Kaggle Courses - Machine Learning Competitions

folder_open Kaggle / Courses / Intro to Machine Learning | date_range

sell #Kaggle #Courses #Intro to Machine Learning

이전 글

Kaggle Courses - Random Forests

Exercises

Train a model for the competition

The code cell above trains a Random Forest model on train_X and train_y.

Use the code cell below to build a Random Forest model and train it on all of X and y.

# To improve accuracy, create a new Random Forest model which you will train on all training data
rf_model_on_full_data = ____

# fit rf_model_on_full_data on all data from the training data
____

Now, read the file of “test” data, and apply your model to make predictions.

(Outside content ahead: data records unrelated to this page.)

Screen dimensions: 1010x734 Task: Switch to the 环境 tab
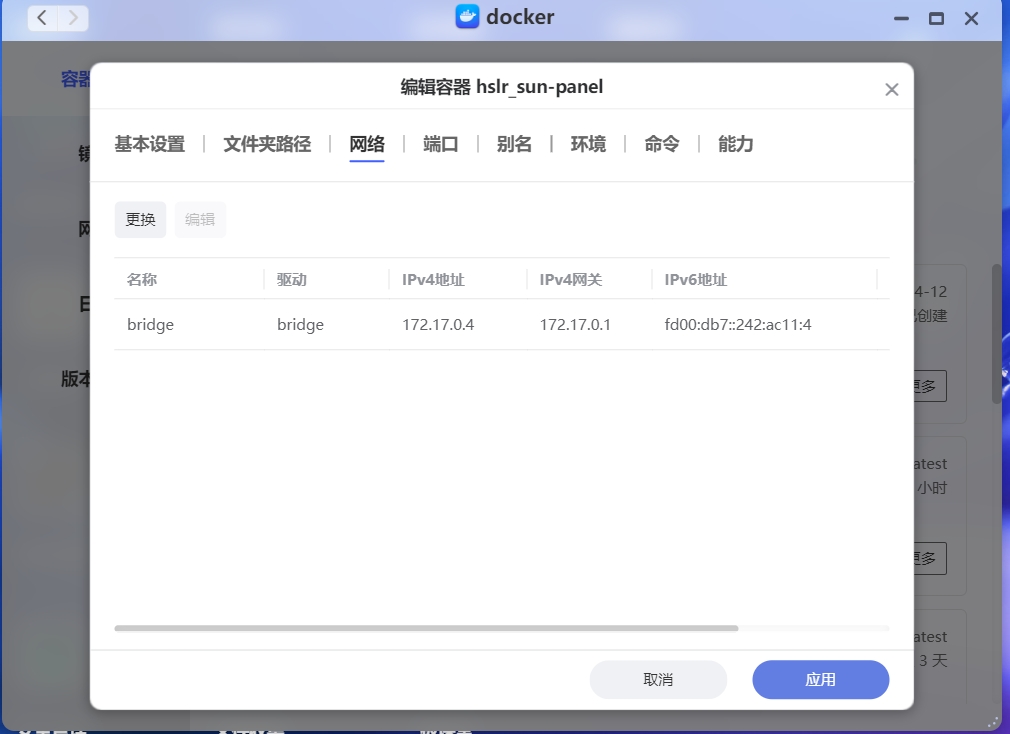pos(588,144)
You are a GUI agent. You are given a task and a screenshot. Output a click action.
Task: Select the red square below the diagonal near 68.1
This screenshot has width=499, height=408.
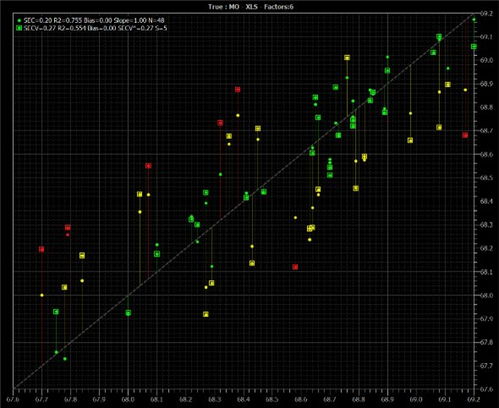295,267

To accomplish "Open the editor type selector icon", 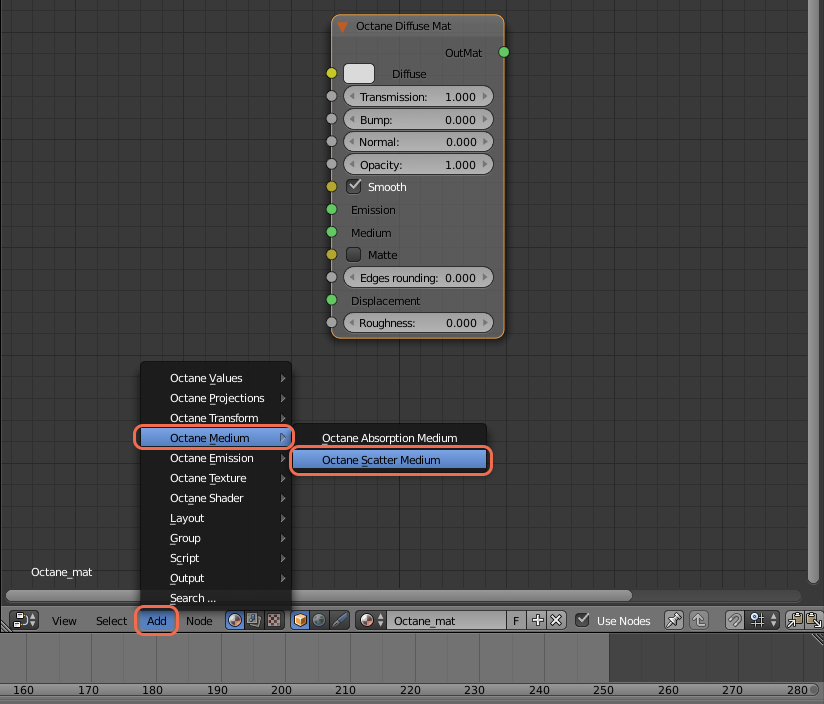I will 25,620.
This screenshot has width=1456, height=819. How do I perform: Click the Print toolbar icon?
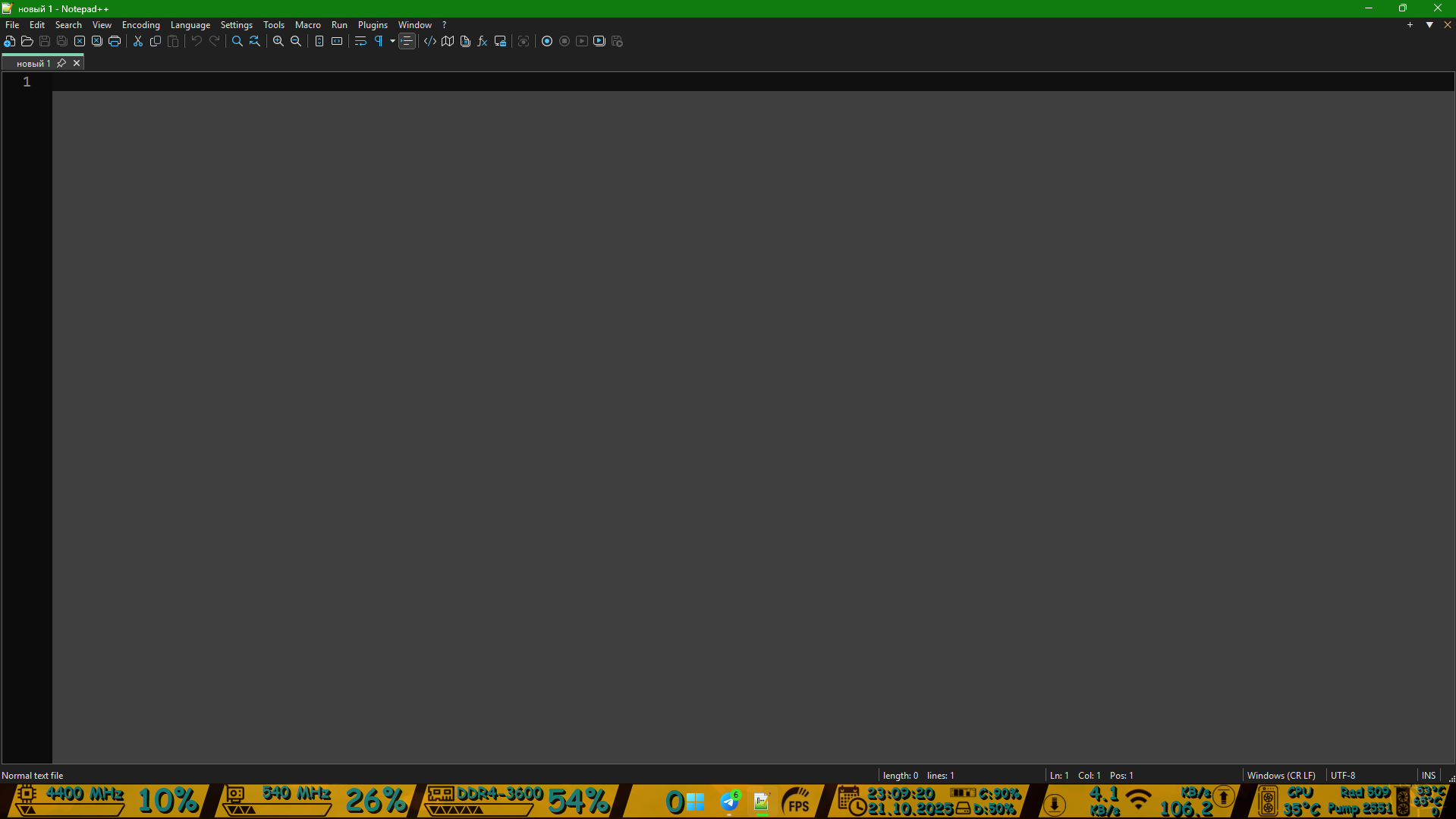click(115, 41)
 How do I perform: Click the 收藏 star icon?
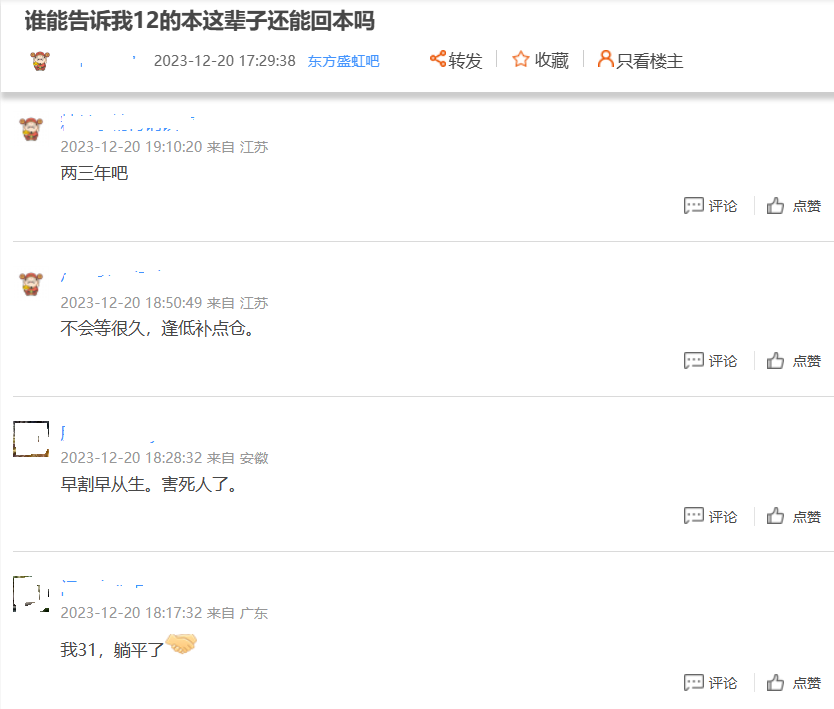[521, 59]
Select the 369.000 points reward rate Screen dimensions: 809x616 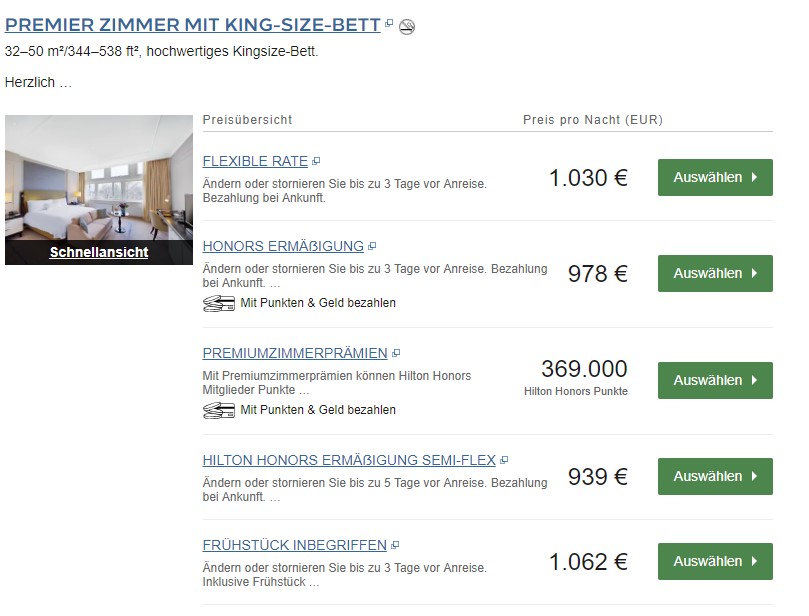pyautogui.click(x=715, y=380)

# path to file you will use for predictions
test_data_path = '../input/test.csv'

# read test data file using pandas
test_data = ____

# create test_X which comes from test_data but includes only the columns you used for prediction.
# The list of columns is stored in a variable called features
test_X = ____

# make predictions which we will submit. 
test_preds = ____

Before submitting, run a check to make sure your test_preds have the right format.

정답
# To improve accuracy, create a new Random Forest model which you will train on all training data
rf_model_on_full_data = RandomForestRegressor(random_state=1)

# fit rf_model_on_full_data on all data from the training data
rf_model_on_full_data.fit(train_X, train_y)
# path to file you will use for predictions
test_data_path = '../input/test.csv'

# read test data file using pandas
test_data = pd.read_csv(test_data_path)

# create test_X which comes from test_data but includes only the columns you used for prediction.
# The list of columns is stored in a variable called features
test_X = test_data[features]

# make predictions which we will submit. 
test_preds = rf_model_on_full_data.predict(test_X)

Exercise를 그대로 따라하면 21488정도의 score가 나온다. 더 낮은 score의 코드를 보면 여러 전처리를 거친 것을 알 수 있다.